The Findings of the Investigation were formally documented as follows:
Causes and Contributing Factors
- The left engine low oil pressure indications during the previous and the occurrence flights were likely the result of a steady oil leak past the rear turbine air-oil seal assembly.
- The loss of engine oil pressure resulted in a loss of propeller control authority on landing and the upset of the aircraft.
- After consultation with maintenance, the crew considered the risks associated with a single engine landing and without hydraulic pressure for the nose-wheel steering and decided to continue the flight with both engines running, even though this was not consistent with the QRH procedures for low oil pressure indications.
- Carbon deposits that accumulated within the inside diameter of the bellows convolutions interfered with the bellows’ ability to expand and to provide a positive seal against the rotor seal.
- If Canadian Aviation Regulations (CARs) subparts 703 and 704 operators do not provide initial or recurrent crew resource management training to pilots, these pilots may not be prepared to avoid, trap, or mitigate crew errors encountered during flight.
- If operators of the SA227-AC Metro III aircraft rely solely on the emergency procedures listed in the aircraft flight manual, continued engine operation with low oil pressure may result in loss of control of the aircraft.
- If an engine is not allowed to sufficiently cool down prior to shutdown, oil that remains trapped within hot areas of the engine may heat up to a point where the oil decomposes, creating a carbon deposit.
- If flight data, voice, and video recordings are not available to an investigation, the identification and communication of safety deficiencies to advance transportation safety may be precluded.
- The Investigation was unable to determine the length of cool-down periods for the occurrence aircraft. However, a random sampling of engine shutdowns for similar company aircraft showed that 50% had not completed the full 3-minute cool-down period.
- Despite having received limited crew resource management (CRM) training, the crew demonstrated many skills and a knowledge of CRM principles.
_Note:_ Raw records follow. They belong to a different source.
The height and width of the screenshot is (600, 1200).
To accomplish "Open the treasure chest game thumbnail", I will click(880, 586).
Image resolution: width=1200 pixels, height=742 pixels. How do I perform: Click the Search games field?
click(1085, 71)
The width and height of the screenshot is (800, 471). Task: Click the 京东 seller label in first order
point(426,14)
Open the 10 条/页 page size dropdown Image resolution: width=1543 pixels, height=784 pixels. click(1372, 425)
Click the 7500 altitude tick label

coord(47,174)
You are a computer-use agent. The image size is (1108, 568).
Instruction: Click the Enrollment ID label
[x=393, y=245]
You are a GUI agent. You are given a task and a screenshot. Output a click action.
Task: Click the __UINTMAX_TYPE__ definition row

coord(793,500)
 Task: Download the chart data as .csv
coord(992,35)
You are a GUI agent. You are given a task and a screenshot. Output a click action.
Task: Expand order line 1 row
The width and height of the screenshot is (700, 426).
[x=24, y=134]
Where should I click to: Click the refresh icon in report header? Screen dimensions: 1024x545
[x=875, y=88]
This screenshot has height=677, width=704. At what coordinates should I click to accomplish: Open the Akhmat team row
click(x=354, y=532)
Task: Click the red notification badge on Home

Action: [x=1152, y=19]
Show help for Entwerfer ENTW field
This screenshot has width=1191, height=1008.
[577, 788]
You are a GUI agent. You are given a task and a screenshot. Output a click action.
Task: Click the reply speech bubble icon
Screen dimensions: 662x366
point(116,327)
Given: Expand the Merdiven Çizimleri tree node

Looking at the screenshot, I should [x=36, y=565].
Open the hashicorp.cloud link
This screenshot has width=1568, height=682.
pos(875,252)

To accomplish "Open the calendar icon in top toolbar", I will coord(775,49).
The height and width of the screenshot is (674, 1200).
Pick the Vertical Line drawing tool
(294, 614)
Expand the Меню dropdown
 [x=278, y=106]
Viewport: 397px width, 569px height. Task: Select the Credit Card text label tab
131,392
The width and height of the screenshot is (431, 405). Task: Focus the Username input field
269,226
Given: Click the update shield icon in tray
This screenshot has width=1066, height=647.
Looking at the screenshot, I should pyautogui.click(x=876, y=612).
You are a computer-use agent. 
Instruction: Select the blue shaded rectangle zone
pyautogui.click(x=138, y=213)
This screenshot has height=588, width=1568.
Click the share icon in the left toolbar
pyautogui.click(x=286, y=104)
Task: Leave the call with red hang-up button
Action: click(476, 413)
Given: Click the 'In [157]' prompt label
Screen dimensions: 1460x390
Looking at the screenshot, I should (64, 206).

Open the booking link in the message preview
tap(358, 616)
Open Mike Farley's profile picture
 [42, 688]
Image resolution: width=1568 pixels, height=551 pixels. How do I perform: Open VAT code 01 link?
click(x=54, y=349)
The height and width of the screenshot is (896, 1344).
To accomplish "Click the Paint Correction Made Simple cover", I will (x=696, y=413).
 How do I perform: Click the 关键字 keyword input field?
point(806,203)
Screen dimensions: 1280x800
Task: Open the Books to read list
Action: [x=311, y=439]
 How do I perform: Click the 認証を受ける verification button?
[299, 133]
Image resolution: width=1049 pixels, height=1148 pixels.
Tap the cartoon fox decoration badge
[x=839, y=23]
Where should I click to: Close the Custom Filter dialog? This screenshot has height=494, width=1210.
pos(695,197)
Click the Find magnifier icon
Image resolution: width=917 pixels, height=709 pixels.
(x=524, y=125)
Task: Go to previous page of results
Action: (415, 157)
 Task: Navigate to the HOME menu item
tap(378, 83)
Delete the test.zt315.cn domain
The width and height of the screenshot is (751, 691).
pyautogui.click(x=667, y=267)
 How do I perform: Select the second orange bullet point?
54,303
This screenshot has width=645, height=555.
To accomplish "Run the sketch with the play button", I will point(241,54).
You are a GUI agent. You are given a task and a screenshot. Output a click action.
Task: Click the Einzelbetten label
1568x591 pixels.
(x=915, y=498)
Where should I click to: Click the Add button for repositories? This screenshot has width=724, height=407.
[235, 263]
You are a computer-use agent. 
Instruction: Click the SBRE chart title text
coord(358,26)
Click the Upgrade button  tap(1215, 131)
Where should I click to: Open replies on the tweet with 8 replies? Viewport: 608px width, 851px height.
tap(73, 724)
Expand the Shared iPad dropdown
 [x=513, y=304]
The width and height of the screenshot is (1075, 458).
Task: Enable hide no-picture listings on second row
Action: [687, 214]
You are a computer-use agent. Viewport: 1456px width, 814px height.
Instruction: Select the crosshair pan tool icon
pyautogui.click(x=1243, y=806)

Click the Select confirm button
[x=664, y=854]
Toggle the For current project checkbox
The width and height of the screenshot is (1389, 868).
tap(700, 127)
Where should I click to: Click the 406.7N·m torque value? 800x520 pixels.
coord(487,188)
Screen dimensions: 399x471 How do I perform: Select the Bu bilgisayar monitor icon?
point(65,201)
It was noted that a TSB Safety Recommendation issued whilst Investigation was in progress on 26 April 2018 sought to address one of the concerns raised during the Investigation although not explicitly in response to it and was as follows:
- that the Department of Transport require the mandatory installation of lightweight flight recording systems by commercial operators and private operators not currently required to carry these systems. [A18-01]
This Recommendation was issued concurrently with the cancellation of a similar previous Recommendation [A13-01].
The Final Report of the Investigation was authorised for release on 17 October 2018 and it was officially released on 22 November 2018 and contained no new Safety Recommendations.